**Exercise details**
Reproduce every line of the data, exactly and without its pictures.

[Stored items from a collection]
● ● ● ●
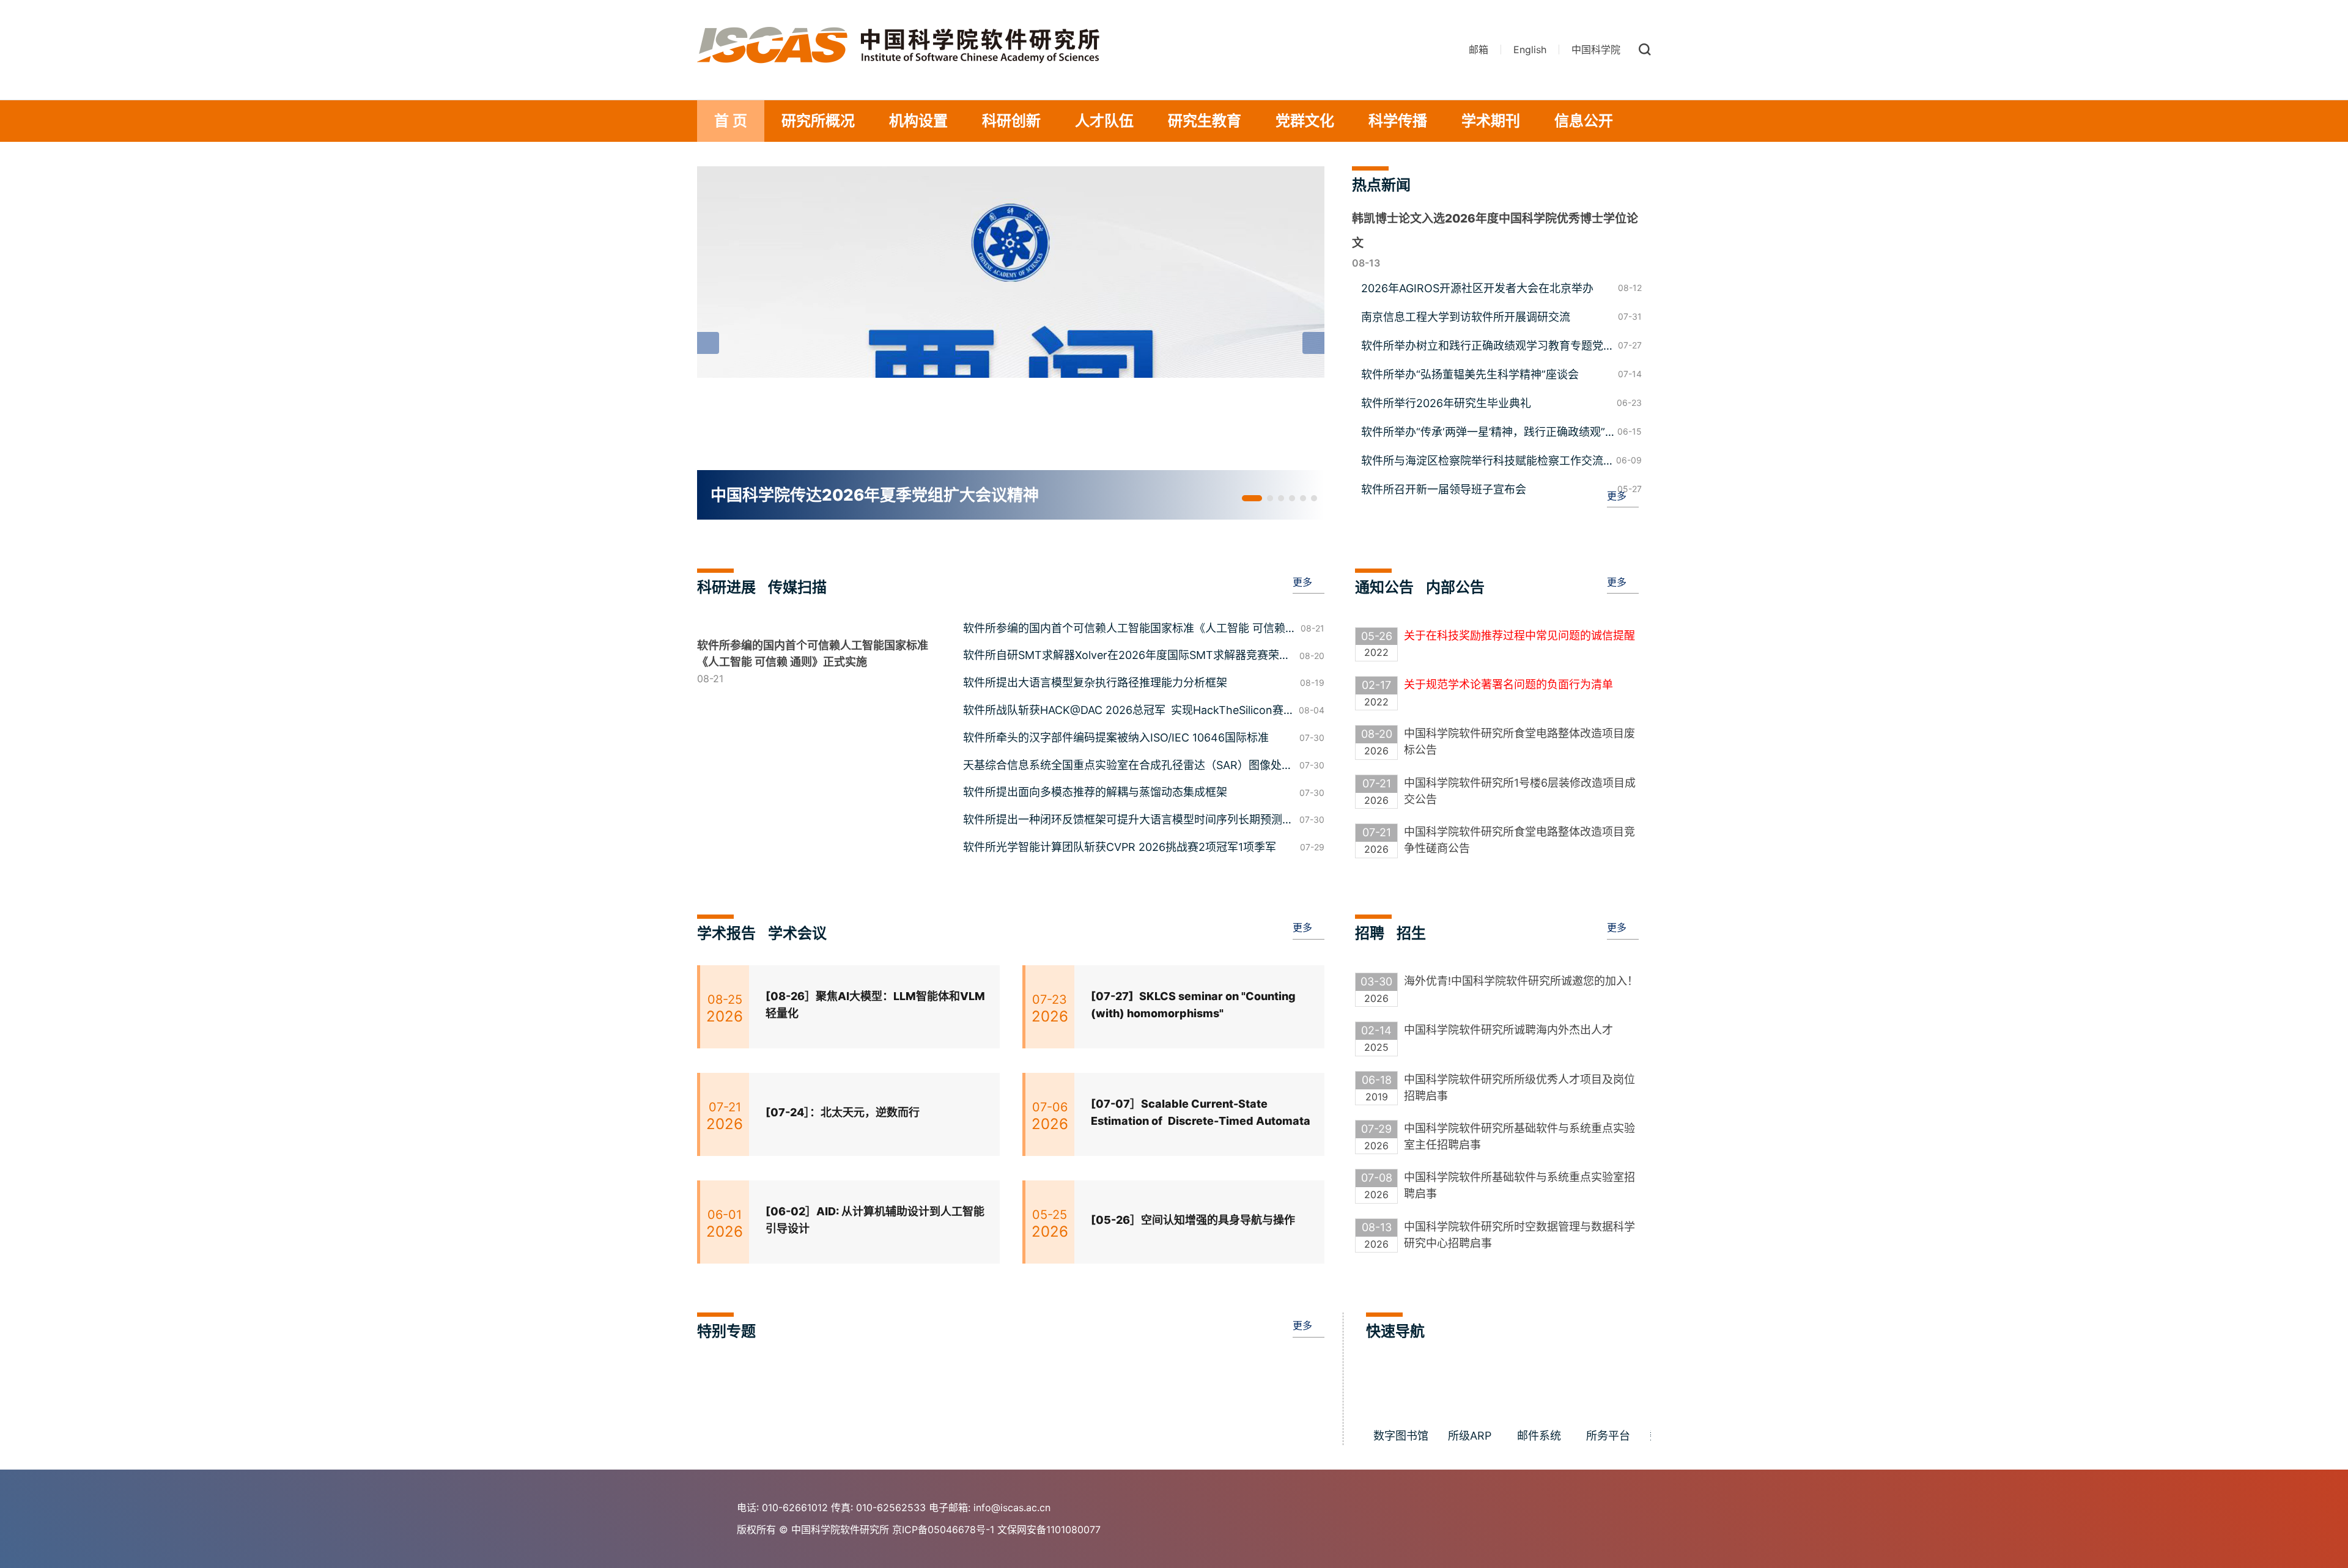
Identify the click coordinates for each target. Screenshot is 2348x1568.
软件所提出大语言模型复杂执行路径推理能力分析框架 (1095, 682)
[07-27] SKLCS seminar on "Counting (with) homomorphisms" (1193, 1005)
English (1529, 49)
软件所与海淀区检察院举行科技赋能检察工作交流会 (1482, 461)
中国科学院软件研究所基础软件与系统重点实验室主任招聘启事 (1519, 1136)
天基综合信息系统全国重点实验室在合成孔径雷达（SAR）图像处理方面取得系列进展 (1128, 767)
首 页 (730, 121)
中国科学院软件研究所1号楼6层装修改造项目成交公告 (1520, 791)
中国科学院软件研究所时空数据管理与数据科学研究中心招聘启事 (1519, 1235)
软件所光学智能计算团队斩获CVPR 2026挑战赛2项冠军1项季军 (1119, 847)
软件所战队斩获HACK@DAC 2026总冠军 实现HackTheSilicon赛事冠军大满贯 (1123, 712)
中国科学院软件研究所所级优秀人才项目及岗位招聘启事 (1519, 1087)
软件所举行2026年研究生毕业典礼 (1446, 403)
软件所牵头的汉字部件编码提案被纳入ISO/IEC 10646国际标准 (1116, 737)
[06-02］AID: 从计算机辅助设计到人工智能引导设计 (875, 1220)
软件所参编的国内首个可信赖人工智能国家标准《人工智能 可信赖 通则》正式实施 (1124, 630)
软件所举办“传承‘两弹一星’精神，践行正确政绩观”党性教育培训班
● ● ● ●
**Response to this exercise**
Identify the click coordinates for each target. Screenshot is 2348x1568.
软件所提出大语言模型复杂执行路径推理能力分析框架 (1095, 682)
[07-27] SKLCS seminar on "Counting (with) homomorphisms" (1193, 1005)
English (1529, 49)
软件所与海淀区检察院举行科技赋能检察工作交流会 (1482, 461)
中国科学院软件研究所基础软件与系统重点实验室主任招聘启事 (1519, 1136)
天基综合信息系统全国重点实验室在合成孔径雷达（SAR）图像处理方面取得系列进展 (1128, 767)
首 页 (730, 121)
中国科学院软件研究所1号楼6层装修改造项目成交公告 (1520, 791)
中国科学院软件研究所时空数据管理与数据科学研究中心招聘启事 (1519, 1235)
软件所光学智能计算团队斩获CVPR 2026挑战赛2项冠军1项季军 (1119, 847)
软件所战队斩获HACK@DAC 2026总冠军 实现HackTheSilicon赛事冠军大满贯 (1123, 712)
中国科学院软件研究所所级优秀人才项目及岗位招聘启事 (1519, 1087)
软件所举行2026年研究生毕业典礼 (1446, 403)
软件所牵头的汉字部件编码提案被纳入ISO/IEC 10646国际标准 (1116, 737)
[06-02］AID: 从计算机辅助设计到人工智能引导设计 (875, 1220)
软件所参编的国内首个可信赖人工智能国家标准《人工智能 可信赖 通则》正式实施 (1124, 630)
软件所举办“传承‘两弹一星’精神，践行正确政绩观”党性教育培训班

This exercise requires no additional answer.